Each deployment variable can add a layer of complexity, which might affect how an agent reacts and how OpenSSO Enterprise reacts. This section provides a simple example of a policy decision process that highlights the role of an agent. Therefore, many of the detailed tasks and interactions, especially those processes that occur in OpenSSO Enterprise are left out. Do not expect the deployment represented in this example to match the deployment at your site. This is a generalized example that is applicable to both web agents and J2EE agents. Some of the basic steps in the policy decision process are depicted in Figure A–2. The figure is followed by a written description of the process. Notice that the figure illustrates the policy decision process in terms of the components the decision passes through. To see the policy decision process in a flow chart view, see Figure A–3 for the J2EE agent view and Figure A–4 for the web agent view.

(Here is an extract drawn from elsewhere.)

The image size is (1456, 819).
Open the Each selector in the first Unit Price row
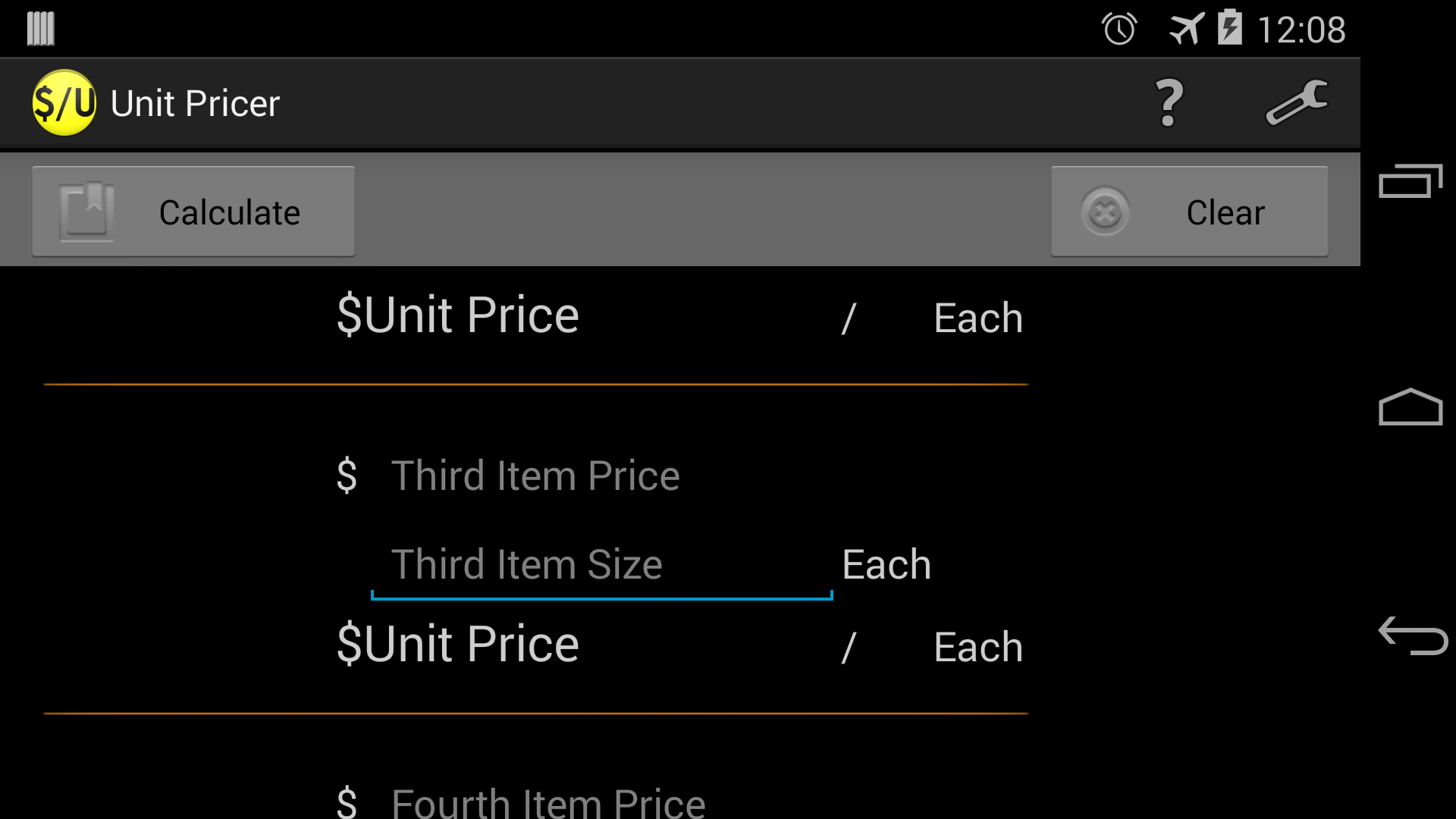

For this example, in order to focus on stages of the process most relevant to Policy Agent, certain conditions are assumed as follows:

The user is attempting to access a protected resource after having already accessed a protected resource on the same Domain Name Server (DNS) domain. When the user accessed the first protected resource, OpenSSO Enterprise started a session. The user's attempt to access a second resource, makes this user's session a single sign-on (SSO) session. Therefore, at this point, the following already occurred:

• The user attempted to access a protected resource through a browser (the first resource that the user attempts to access during this session).

• The browser request was intercepted by the agent.

• The browser was redirected to a login uniform resource locator (URL), which is the interface to OpenSSO Enterprise Authentication Service.

• After the user entered valid credentials, the service authenticated the credentials.

The following figure and the corresponding step descriptions demonstrate what occurs after a previously authenticated user attempts to access a second protected resource through a browser. This figure depicts user profiles and policy stored together. Note that these data types are often stored separately.

Figure A–2 Policy Agent and the Policy Decision Process

1. The browser sends a request for the protected resource to the deployment container (such as a web or application server) protected by the agent.

2. The agent intercepts the request, checks for a session token embedded in a cookie, and validates the session via OpenSSO Enterprise session service.

3. The agent sends a request to OpenSSO Enterprise Policy Service for user access to the protected resource.

4. OpenSSO Enterprise replies with the policy decision.

5. The agent interprets the policy decision and allows or denies access.